The heat-curable silicone resin sheet of the present invention can be adhered to an LED element surface, and then cured with heat such that encapsulation can take place.

Further, a second aspect of the present invention provides a method of producing a light emitting device having an LED element. This method comprises: placing on a surface of the LED element the heat-curable silicone resin sheet having the layer (1) and the layer (2), in a manner such that the layer (2) comes in contact with the surface of the LED element; heat-curing the heat-curable silicone resin sheet such that the surface of the LED element can be coated with and encapsulated in a cured product having a phosphor-containing cured silicone resin layer and a white or white, semi-transparent cured silicone resin layer that is phosphor-free but contains a white pigment.

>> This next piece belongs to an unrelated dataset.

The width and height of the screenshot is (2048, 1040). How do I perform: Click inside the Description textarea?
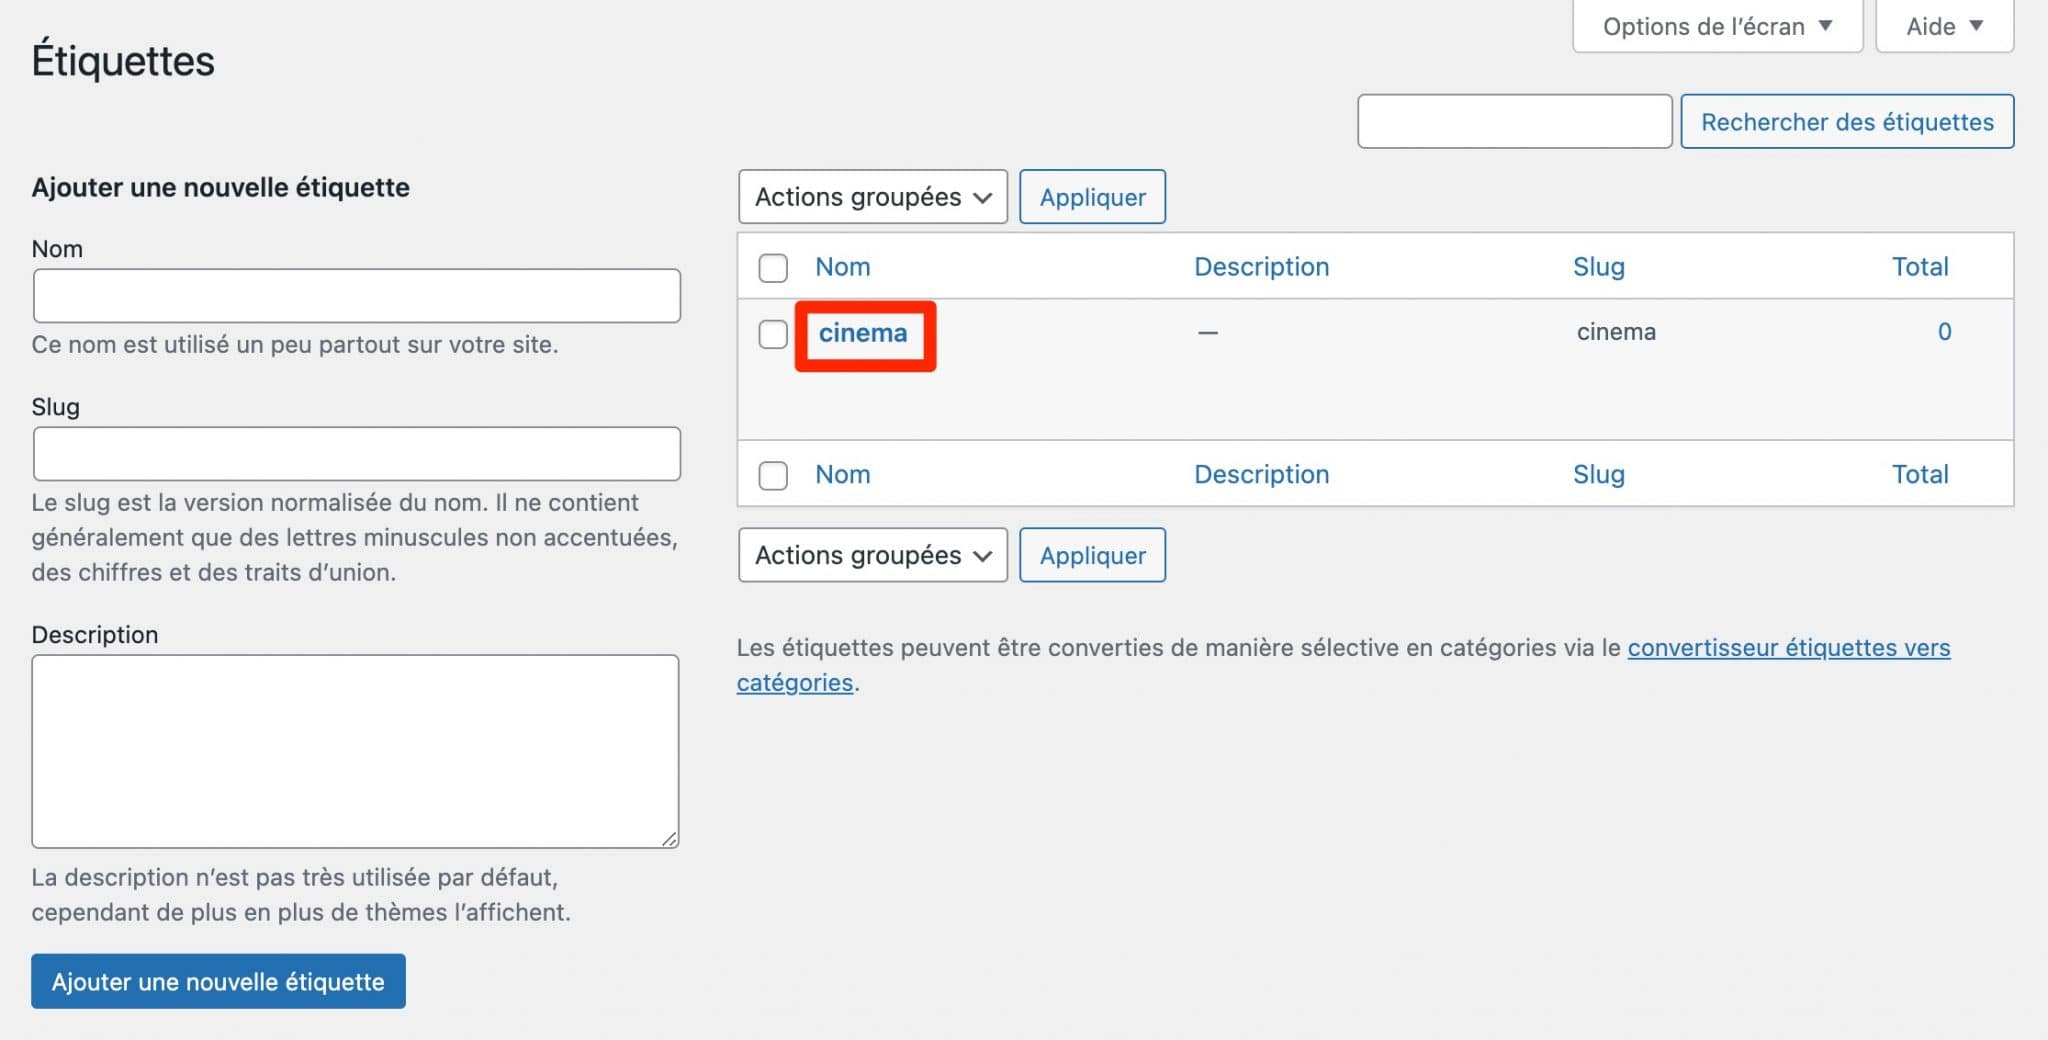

Furthermore, the present invention provides a light emitting device produced by the aforementioned method, in which an LED element is encapsulated in a cured product having: a phosphor-containing cured silicone resin layer (2); and a white pigment-containing cured silicone resin layer (1).

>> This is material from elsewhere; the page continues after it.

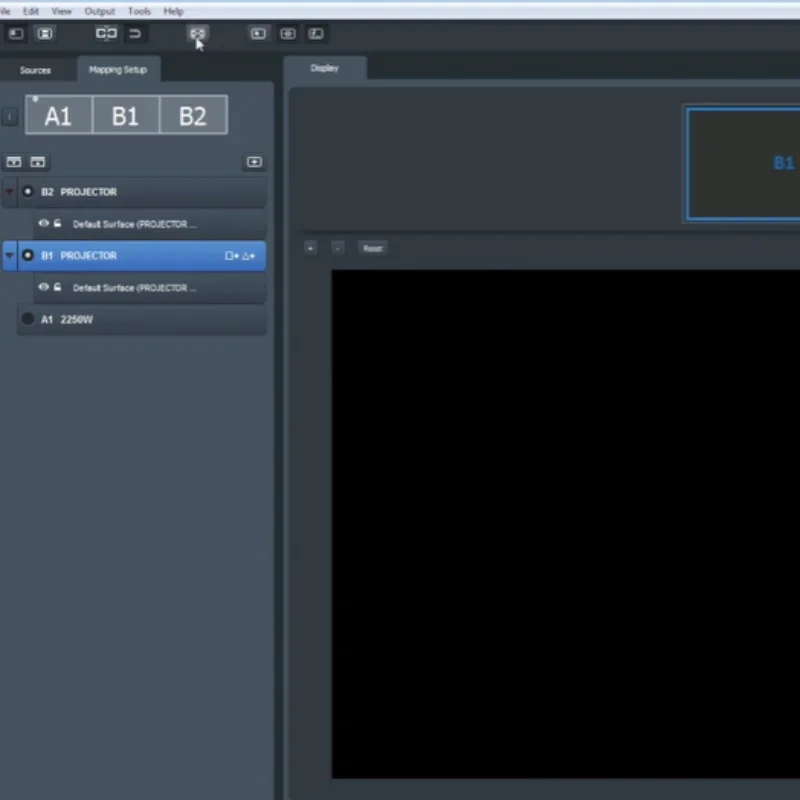Click the add button above the projector list

pos(254,162)
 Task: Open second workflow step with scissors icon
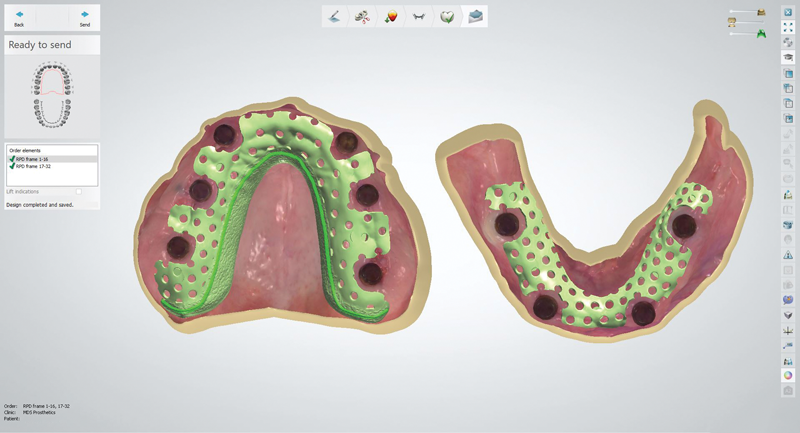[362, 16]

As a particularly preferable example of the heat-curable silicone resin sheet of the present invention, there can be used a heat-curable silicone resin sheet wherein the layer (2) consists essentially of a heat-curable silicone resin composition comprising:

(A) a resin-structured organopolysiloxane essentially consisting of R¹SiO_1.5 units, R²₂SiO units and R³_aR⁴_bSiO_(4-a-b)/2 units, wherein each of R¹, R² and R³ independently represents a monovalent hydrocarbon group having 1 to 10, preferably 1 to 6 carbon atoms, such as an alkyl group or cycloalkyl group, for example, a methyl group, an ethyl group, a propyl group or a cyclohexyl group; or a phenyl group, R⁴ independently represents an alkenyl group having 2 to 5, preferably 2 to 3 carbon atoms, such as a vinyl group or an allyl group, a represents 0, 1 or 2, b represents 1 or 2, in which a+b is either 2 or 3, in which at least a portion of the R²₂SiO units is consecutively repeated in a repetition number of 5 to 300;

(B) a resin-structured organohydrogenpolysiloxane essentially consisting of R¹SiO_1.5 units, R²₂SiO units and R³_cH_dSiO_(4-c-d)/2 units, wherein R¹, R² and R³ independently represent the aforementioned groups, c represents 0, 1 or 2, d represents 1 or 2, and c+d is either 2 or 3, and wherein at least a portion of the R²₂SiO units are consecutively repeated in the repetition number of 5 to 300, in such an amount that the molar ratio of the hydrogen atoms bonded to silicon atoms in the component (B) with respect to a sum of the alkenyl groups in the component (A) is in a range of 0.1 to 4.0,

(C) a platinum group metal based catalyst; and

(D) a phosphor, in which a molar ratio of hydrogen atoms bonded to silicon atoms in the component (B) with respect to a sum of the vinyl groups and the allyl groups in the component (A) is in a range of 0.1 to 4.0, and

wherein the layer (1) consists essentially of a heat-cured phosphor-free silicone resin composition comprising:

(E) a vinyl group-containing organopolysiloxane;

(F) an organohydrogenpolysiloxane;

(C) a platinum group metal based catalyst; and

(G) a white pigment.

As for the heat-curable silicone resin sheet (since the sheet has at least two layers, it is hereunder also referred to as a two-layer heat-curable silicone resin sheet for the convenience of the description) of the present invention, since at least one of its layers is a plastic solid or semi-solid in an uncured state, the heat-curable silicone resin sheet can be easily handled and has a good workability, and thus cab be easily laminated and bonded to an LED element surface. Furthermore, since the phosphor-containing layer (2) is plastically solid or semi-solid in an uncured state, the dispersion state of the filled phosphors is stable over time, and a resin layer in which the phosphors are uniformly dispersed can be stably maintained without separation or precipitation of the phosphor from the resin during storage.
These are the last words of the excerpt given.